I wish now I had been the one to tell him. What I would not give to be able to tell him one more thing he did not know, to tell one story after sunset, and hear him disbelieve me.
“Ghayth,” I said, and I felt my smile in my belly so wide, pulling my skin taut. I shouldn’t have said it. I should have greeted him as a stranger. But I could not help myself. “Ghayth Below-the-Wall.”
The peacock blinked, and cocked his black head to one side. The Gates thrummed with heat, flooding out over the long road behind us.

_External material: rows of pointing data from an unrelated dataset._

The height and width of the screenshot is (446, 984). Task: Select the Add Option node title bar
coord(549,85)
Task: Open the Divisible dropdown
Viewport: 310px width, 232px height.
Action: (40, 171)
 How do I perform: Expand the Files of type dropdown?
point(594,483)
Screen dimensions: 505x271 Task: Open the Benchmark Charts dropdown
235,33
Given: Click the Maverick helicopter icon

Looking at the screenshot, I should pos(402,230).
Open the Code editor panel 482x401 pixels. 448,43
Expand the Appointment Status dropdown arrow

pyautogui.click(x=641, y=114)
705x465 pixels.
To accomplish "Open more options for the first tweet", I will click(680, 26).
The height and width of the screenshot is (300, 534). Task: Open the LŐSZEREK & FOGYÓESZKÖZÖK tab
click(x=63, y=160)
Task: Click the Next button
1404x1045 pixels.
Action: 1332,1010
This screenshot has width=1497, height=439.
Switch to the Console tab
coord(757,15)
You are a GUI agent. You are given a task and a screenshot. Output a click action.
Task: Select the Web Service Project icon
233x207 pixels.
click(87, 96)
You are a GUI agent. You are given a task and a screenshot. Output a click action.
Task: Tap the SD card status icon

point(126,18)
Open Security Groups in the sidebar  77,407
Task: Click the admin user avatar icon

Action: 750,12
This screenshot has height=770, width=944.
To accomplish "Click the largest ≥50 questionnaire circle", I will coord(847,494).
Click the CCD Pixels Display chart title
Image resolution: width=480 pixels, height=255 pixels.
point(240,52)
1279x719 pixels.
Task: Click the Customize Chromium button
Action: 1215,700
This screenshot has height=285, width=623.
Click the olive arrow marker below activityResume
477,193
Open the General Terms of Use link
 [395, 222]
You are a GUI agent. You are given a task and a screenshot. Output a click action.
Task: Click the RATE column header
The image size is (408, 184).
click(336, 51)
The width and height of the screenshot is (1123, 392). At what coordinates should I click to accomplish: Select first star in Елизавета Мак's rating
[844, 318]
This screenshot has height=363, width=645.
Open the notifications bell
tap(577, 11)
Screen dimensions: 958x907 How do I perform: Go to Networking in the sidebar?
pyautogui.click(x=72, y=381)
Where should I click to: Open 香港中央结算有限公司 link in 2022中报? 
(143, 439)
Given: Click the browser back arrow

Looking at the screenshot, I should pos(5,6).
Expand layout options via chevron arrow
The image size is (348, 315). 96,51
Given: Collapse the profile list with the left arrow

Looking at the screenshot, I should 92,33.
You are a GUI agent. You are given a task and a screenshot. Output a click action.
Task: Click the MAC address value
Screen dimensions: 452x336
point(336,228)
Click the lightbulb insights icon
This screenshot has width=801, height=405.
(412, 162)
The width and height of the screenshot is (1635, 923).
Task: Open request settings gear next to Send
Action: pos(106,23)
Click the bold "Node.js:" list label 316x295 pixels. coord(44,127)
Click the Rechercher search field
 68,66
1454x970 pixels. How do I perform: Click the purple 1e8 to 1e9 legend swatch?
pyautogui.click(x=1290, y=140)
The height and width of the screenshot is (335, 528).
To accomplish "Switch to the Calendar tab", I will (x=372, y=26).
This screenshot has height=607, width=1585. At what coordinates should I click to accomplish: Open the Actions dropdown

“Hagia,” whispered Hajji desperately, clutching the sides of her long ears tight around her so that the blue veins shone. “Don’t. Please don’t.”
But Ghayth was Ghayth, and he would not deny it. I kept my smile, valiantly—when one has disrupted protocol, it is best to follow it through. The peacock-historian snapped his great tail up; it arrayed in a huge fan around him, the streaks of green and violet snaking like oil through his black feathers.
“A reader!” he crowed, his plume bobbing. “A student! You must love my work considerably to speak so out of turn!”
And there it was, thrown down between us. I had thought only of myself, my joy at meeting him. We are not allowed to speak to one another of who we once were, Abirs past. We are now who we are now. We must inhabit it fully, or else what is the point of going through it at all? If I saw my mother on the road, I would have to greet her as a stranger. I knew Ctiste before. I do not know her now. She is not the same person. It is not the same world. Etiquette is all we have.
“I’m sure Hagia has mistaken you for someone else,” Fortunatus said quickly.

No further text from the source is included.